Introduction: Lung cancer represents a major health problem. Cytostatic and radio-therapeutic treatment are both limited due to dose-limiting systemic toxicity and surgery due to its invasive nature respectively. Therefore, we developed a catheterisation model of selective pulmonary artery perfusion (SPAP) combining the properties of isolated lung perfusion and intravenous treatment to achieve higher local drug levels and equivalent systemic exposure.
Material and Methods: Sixteen pigs underwent SPAP using a clinically applied dose of gemcitabine (1g/m2). They furthermore underwent thoracotomy for tissue sampling. Three groups were treated with SPAP for two minutes with normal pulmonary blood flow, 50% and 90% flow reduction. Another group had SPAP for ten minutes with normal blood flow. All SPAP groups underwent catheterisation of the left pulmonary artery. An additional group (n=4) was infused intravenously (IV) for thirty minutes using the same dose. Concentrations were compared with ANOVA analysis.

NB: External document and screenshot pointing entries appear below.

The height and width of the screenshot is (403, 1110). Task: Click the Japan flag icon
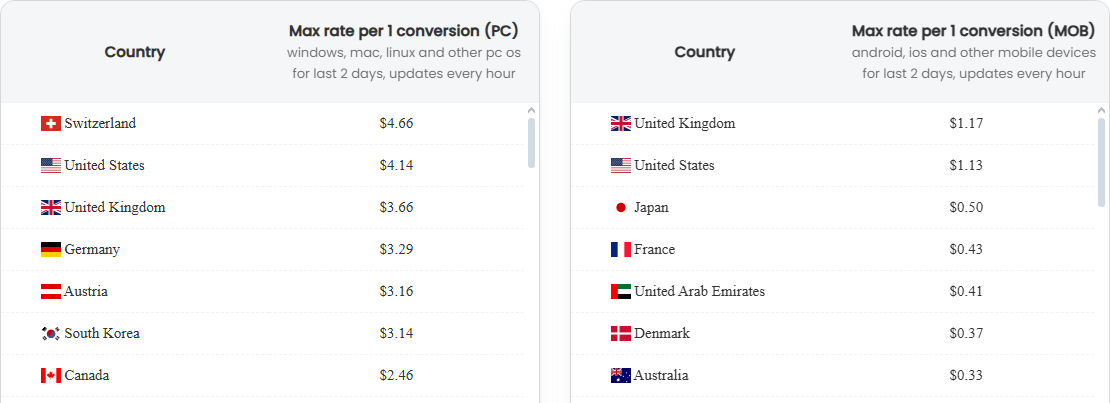point(621,208)
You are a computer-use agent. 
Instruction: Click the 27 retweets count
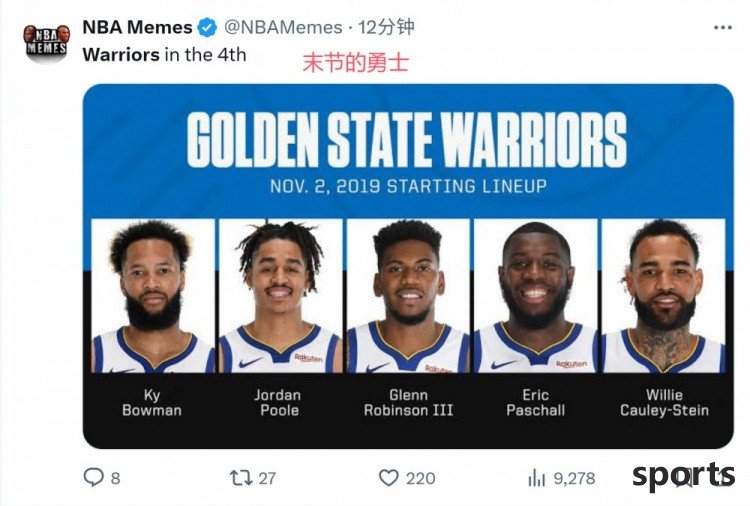(x=267, y=478)
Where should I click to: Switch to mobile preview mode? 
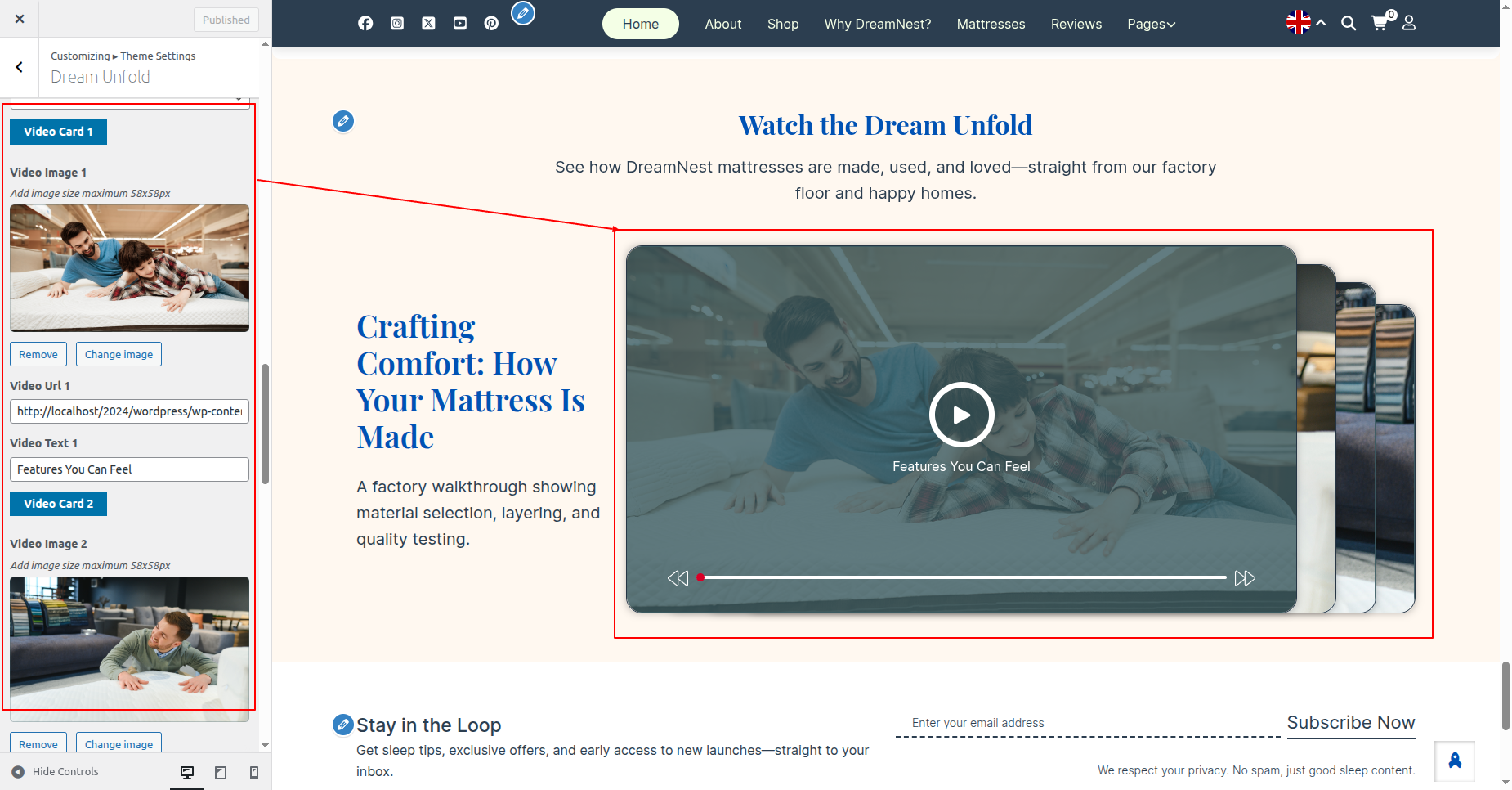click(254, 772)
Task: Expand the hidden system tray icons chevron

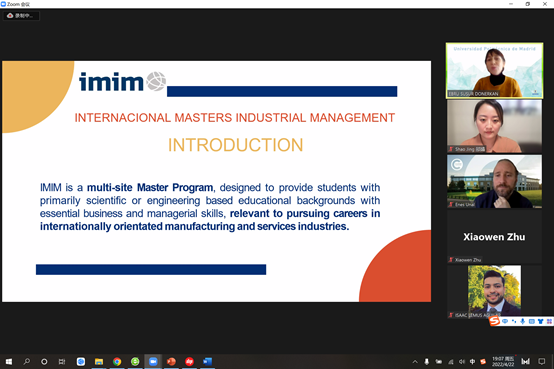Action: click(x=415, y=362)
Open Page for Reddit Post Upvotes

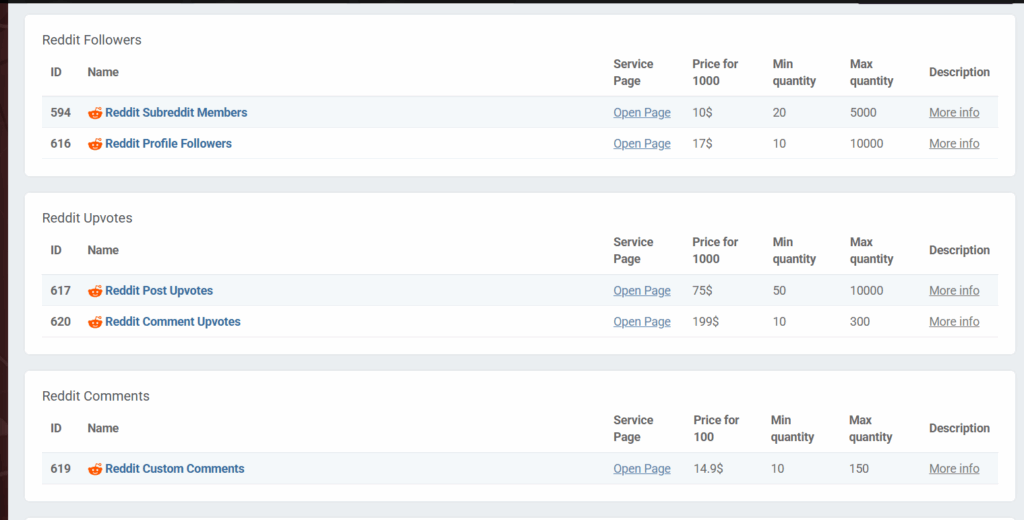642,291
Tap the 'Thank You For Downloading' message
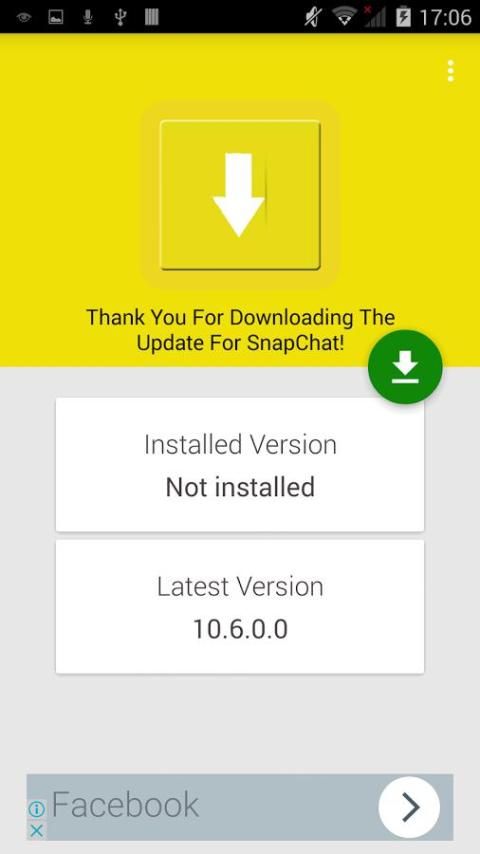The width and height of the screenshot is (480, 854). [x=240, y=330]
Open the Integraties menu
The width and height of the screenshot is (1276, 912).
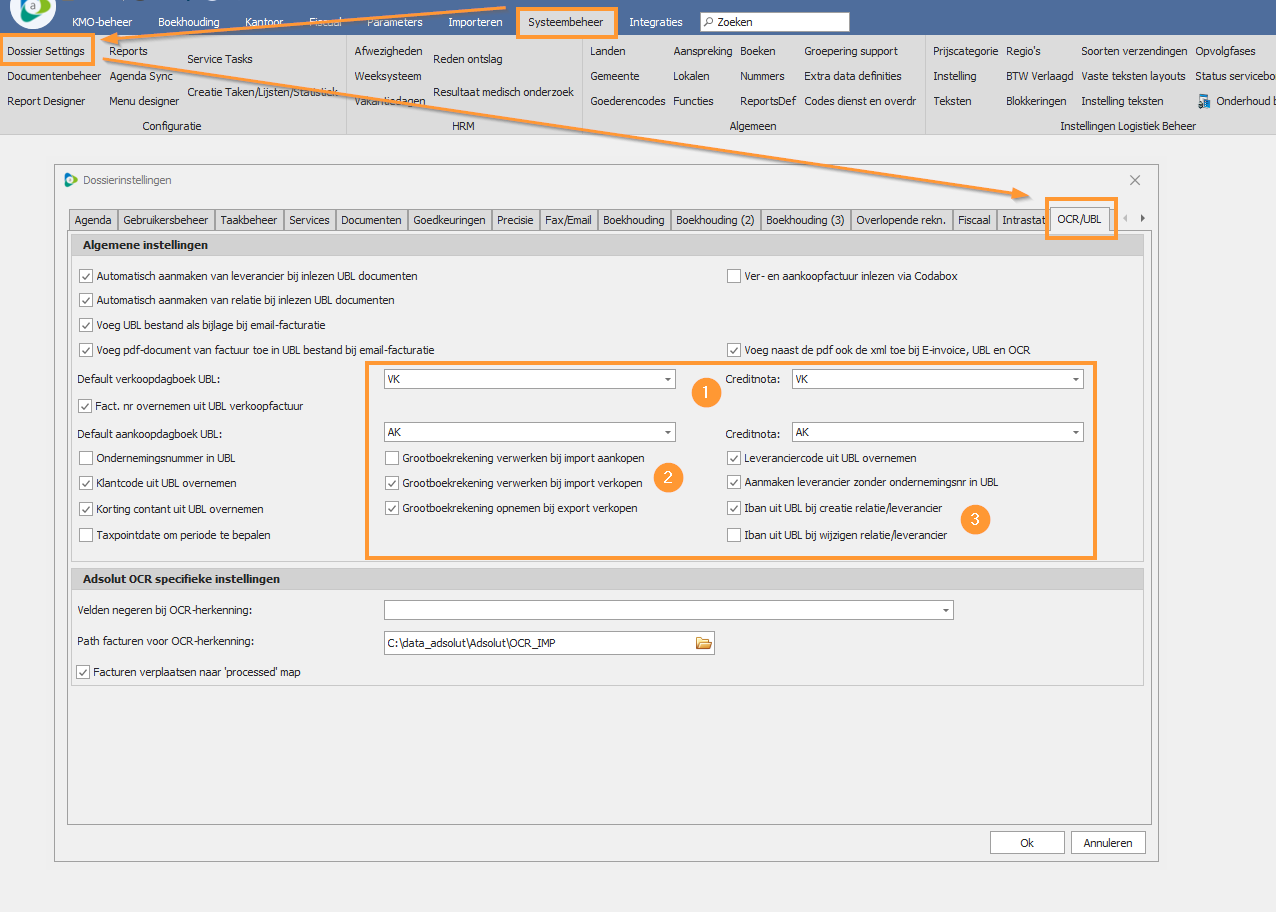[655, 22]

Results: Pulmonary peak concentrations (p=0.01) and areas under the curve (AUC) (p=0.001) of SPAP for two and ten minutes were significantly higher compared to IV while SPAP for ten minutes resulted in the highest AUC (p=0.045) compared to SPAP for two minutes. Flow reduction during SPAP resulted in inhomogeneous distribution. Liver levels, AUC (serum) and wet-to-dry ratios of all SPAP groups were not significantly different compared to IV.
Conclusion: SPAP resulted in higher lung concentrations while systemic exposure was comparable with IV. Therefore, we advocate SPAP as a new method to be tested in a phase 1 trial to achieve more effective local control of lung cancer.